**What this task involves**
Can you extend the passage on the novel World at the End of Time, picking up right after its last sentence?

**Provided text**
- - -

Author | Frederik Pohl |
---|---|
Country | United States |
Language | English |
Genre | Science fiction |
Publisher | Del Rey Books |
Publication date | June 1, 1990 |
Media type | Print (hardback & paperback) |
Pages | 393 |
ISBN | 0-345-33976-2 |
OCLC | 20798288 |
813/.54 20 | |
LC Class | PS3566.O36 W67 1990 |
World at the End of Time is a 1990 hard science fiction novel by American writer Frederik Pohl. It tells the parallel stories of a human and a plasma-based intelligence who manage to survive to the time near the heat death of the universe. The book is thus a combined work in speculative cosmology and space colonization.
World at the End of Time follows the story of a young Earth-born human, Viktor Sorricaine, on a colony expedition to a distant star system. The colonists are frozen for the long trip between stars. Unknown to both the humans of Earth and the colonists, the stars around them are home to immensely long-lived (effectively immortal) plasma creatures—with no knowledge of, or interest in, the activities of insignificant matter creatures.

- - -

**Dataset excerpt**
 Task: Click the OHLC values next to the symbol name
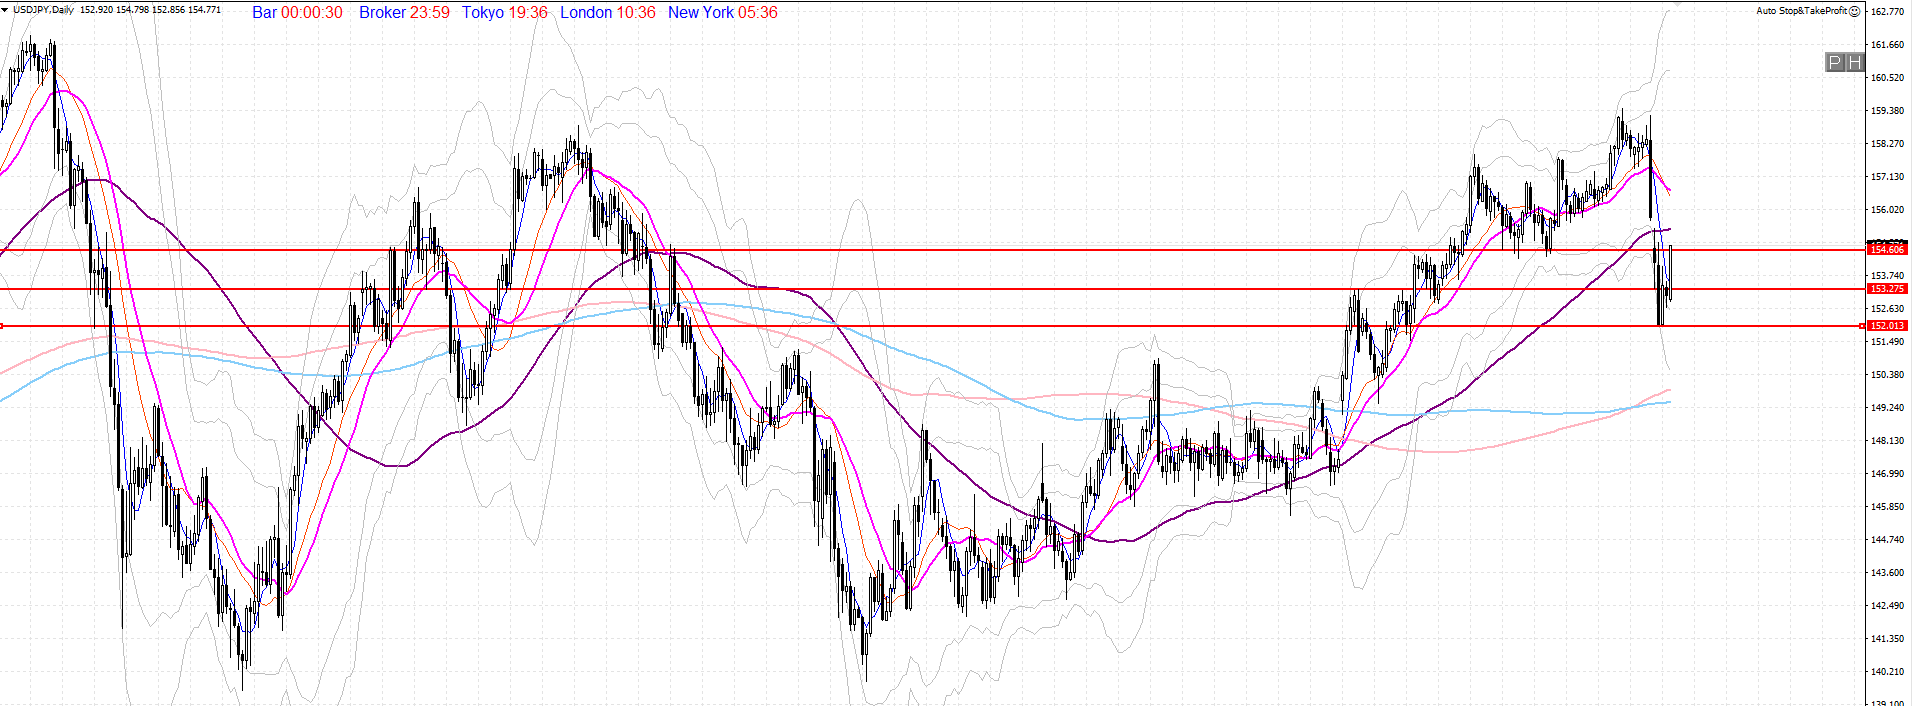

- - -

**Answer to this task**
Wan-To, one of the oldest and most powerful plasma creatures, is engaged in a war. After creating modified copies of himself, or "children", for company, Wan-To finds himself in a deadly game of chess with them. The "board" is the entire galaxy and the weapons are the stars themselves. Each star may be home to an enemy "child"; using a variety of exotic particles, Wan-To is able to cause a targeted star to flare and kill any enemy that may be living within it. Some time after the colonists have left Earth, its own sun falls victim to the war, being made to explode with humanity on Earth being destroyed as collateral damage. The colonists are thus the only humans left.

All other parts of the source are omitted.